Intitulé «Bandes défilées», ce nouveau module spécifiquement développé pour un très jeune public est accessible aux écoliers dès la 7P. Il s’inspire de la bande dessinée en combinant récit et illustrations. Les élèves – tout comme le grand public – peuvent faire défiler ces histoires sur l’installation multimédia mise à disposition à Uni Mail (sur inscription, 4e étage, salle poliScope n° 4383) ou sur un ordinateur – à condition d’avoir une connexion et un appareil suffisamment puissants. «Nous avons utilisé une technologie de superposition de calques innovante qui rend la navigation très vivante», se réjouit Jiri Benovsky.

Pour sa réalisation, l’équipe du poliScope s’est appuyée sur les travaux du professeur Philippe Wanner, spécialiste des questions de démographie en Suisse (voir encadré). Deux de ses assistant-es ont participé à la rédaction ainsi que deux enseignantes venues du primaire et du post-obligatoire.

Les récits ont ensuite été «traduits» en images par des dessinateurs/trices de la région genevoise, avec la participation d’un graphiste-scénographe. «Les dessins ont tous été faits à la main puis découpés et traités par un logiciel, ce qui leur donne de la profondeur et un effet animé, même s’ils ne le sont pas», se réjouit Jiri Benovsky.

L’inauguration officielle du module Bandes défilées aura lieu le 2 novembre dans le hall central d’Uni Mail en présence de la nouvelle cheffe du Département de l’instruction publique (DIP), Anne Hiltpold.

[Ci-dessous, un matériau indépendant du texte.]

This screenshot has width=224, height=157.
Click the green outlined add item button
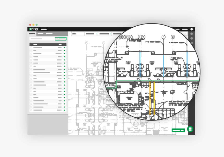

«Nous avons cherché à voir la migration à travers les yeux des enfants»

Le dernier module de vulgarisation du poliScope destiné aux enfants s’appuie sur les recherches de Philippe Wanner, professeur à l’Institut de démographie et socioéconomie, et de son équipe.

Le Journal: Pourquoi avoir choisi de travailler sur des trajectoires d’enfants migrant-es?
Philippe Wanner:
Nous souhaitions trouver un angle d’approche qui soit accessible aux plus jeunes, raison pour laquelle nous avons choisi de raconter la migration avec des récits d’enfants et à travers des dessins. Il s’agissait aussi de combler une lacune. Les récits de migration sont généralement racontés par des adultes, les enfants n’étant souvent considéré-es que comme des accompagnant-es. Nous avons cherché à voir la migration à travers les yeux des enfants. Nous voulions adopter leur regard et montrer comment ces enfants vivent leur parcours migratoire.

Comment avez-vous procédé?
Nous avons commencé par chercher à identifier les différentes trajectoires, grâce aux chiffres et aux statistiques officiels auxquels nous avons accès. De cette petite enquête, il est ressorti cinq parcours types. Puis, nous nous sommes basé-es sur l’abondante littérature existant sur la migration pour créer les différents scénarios.

Ces investigations seront-elles approfondies?
Elles nous ont permis de soulever des problématiques qui peuvent constituer des axes pour de futurs travaux de recherche. Il subsiste en effet tout un pan de la vie en migration dont on ne sait que peu de choses, notamment quant à la langue qui est parlée à la maison par ces enfants migrant-es ou aux relations qu’elles et ils entretiennent avec les enfants natifs/ives, par exemple.